Charlie should have taken a lesson from her father’s losses, but if anything, they had made her want to fight harder.

As Rusty often said—

You’re not doing your job right if nobody’s screaming at you.

Charlie parked in her usual space behind the office she shared with her father. She got out of her car. Every single step she took toward the building, she found a visual reminder of how dangerous her father’s detractors could be: the rolling security gate that required a six-digit code to open, the twelve-feet high fence with razor wire, the multiple CCTV cameras, the thick bars on the windows, the security gate on the steel back door, the lighted alarm panel beside it.



Charlie punched in the code. She used her key to engage the giant bar lock that bolted the door into either side of the steel jamb.

The first thing she smelled was the odor of her father’s unfiltered Camels. Then the weird dampness that permeated the carpets. Then cinnamon buns.
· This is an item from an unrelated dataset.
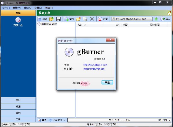Create new folder with star icon

(78, 19)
Charlie followed the delicious smell to the office kitchen. Lenore was standing in front of the refrigerator. She was almost thirty years older than Charlie, but she was dressed in a pink miniskirt and matching heels. Her eyes were on the television set mounted on the wall. The Young and the Restless. This time, Katherine Chancellor was screaming at Jill Abbott. Charlie was only mildly ashamed that she knew the characters on sight.

Lenore said, “You look like hell, baby.”

“I’m off my feed,” Charlie said, even as she eyed the cinnamon buns on the table. “Do you know Maude and Leroy Faulkner?”
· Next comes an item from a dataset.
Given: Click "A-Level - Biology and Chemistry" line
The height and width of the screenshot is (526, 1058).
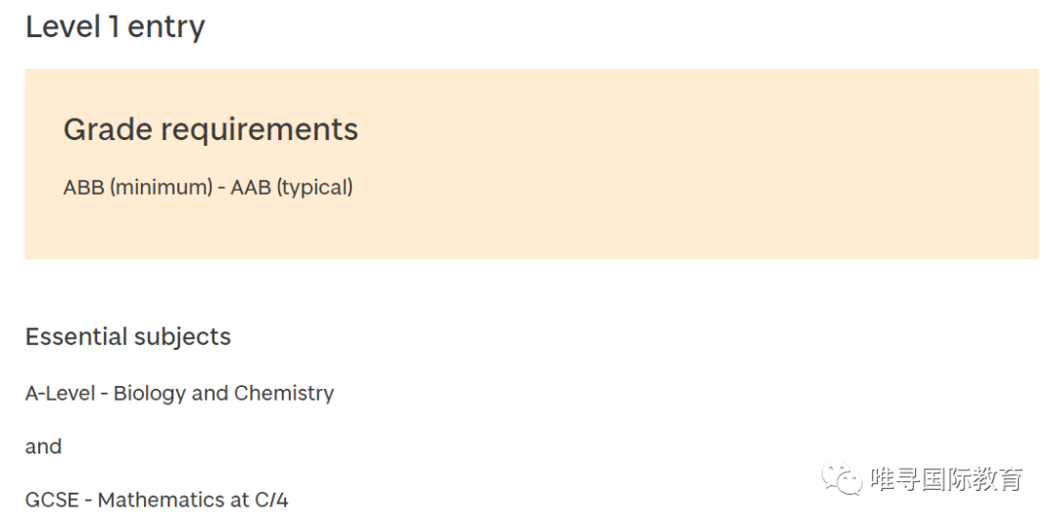Looking at the screenshot, I should point(179,393).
“I wish I didn’t.” Lenore put her hand to Charlie’s forehead. “You don’t have a fever. Were you sick?”

Charlie did not answer, but Lenore’s frown indicated she had figured it out.
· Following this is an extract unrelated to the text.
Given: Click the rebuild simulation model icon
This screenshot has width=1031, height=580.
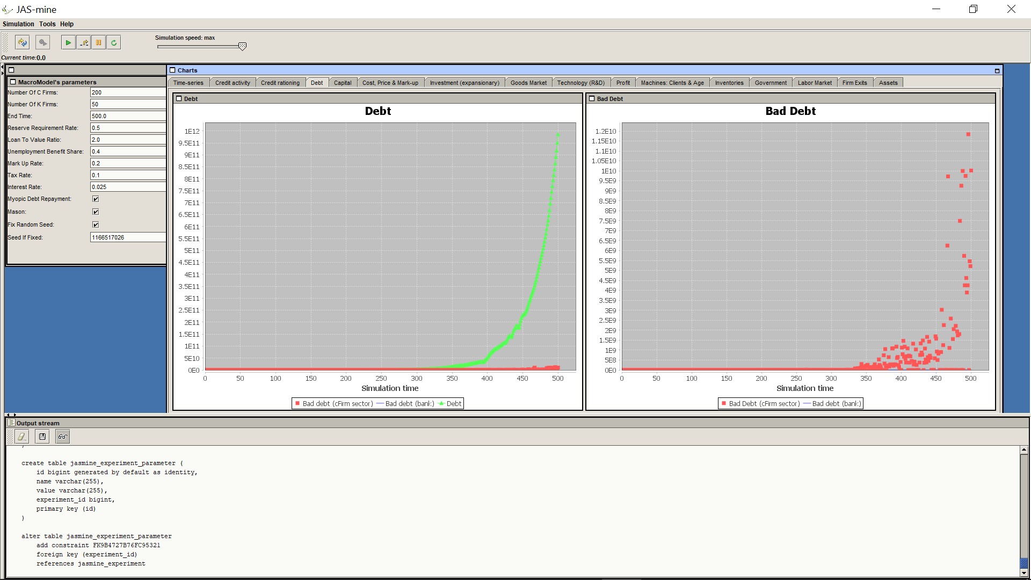Looking at the screenshot, I should point(23,42).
Lenore said, “Stay away from the Faulkners. He’s an oily turd and that bitch will cut you with a knife.”

“Good to know.” Charlie sat down at the table. She picked at the edge of the cling wrap on the cinnamon buns. Lenore always made them with apple sauce and almond milk in deference to Charlie’s lactose issue.

She told Lenore, “Maude’s granddaughter wants to be emancipated from her grandparents.”

“She gonna pay you?”



Charlie laughed.

Lenore took over on the cling wrap, expertly removing the film without messing up any of the frosting. She found a plate in the strainer by the sink. “What about Dexter Black?”

“What about him?” The man’s name had taken on a Voldemort quality. “You’re not going to tell me anything that I don’t already know.”

“When has that ever stopped me?” Lenore opened a drawer. She found a spatula and slid a cinnamon bun onto Charlie’s plate. “I saw on your call log that you had a message from Visa.”

“Crap.” Charlie had forgotten about the phone message at home. She dug around in her purse and pulled out the statement. She should call them back, but she suddenly felt too tired to do anything. She stared at the pages, yawning so hard that her jaw popped.

Lenore asked, “Baby, are you okay?”

“I’m—shit.” Charlie saw the problem with Visa now. The minimum amount owed was $121.32. According to Charlie’s own handwriting, she had made the check out for $121.31. She was going to get hit with a late fee because of a freaking penny. She scanned the statement until she found the grace period. She was one day off. “If I had seen this yesterday, I could’ve paid them without being penalized.”

Lenore studied the bill over her shoulder. “Not last week, baby. Two weeks ago. Today is the eighth.”

“No it’s not.”

Lenore pointed to the wall calendar.

Charlie stared at the date until her eyes blurred. “Shit.”

“This will make you feel better.” Lenore pushed the plate toward Charlie as she sat down. “You want to know about Leroy Faulkner?”

Charlie had to force her gaze away from the wall calendar. “What?”

“Leroy Faulkner, Maude’s husband. He’s one of Rusty’s repeats, started using him back in the eighties.”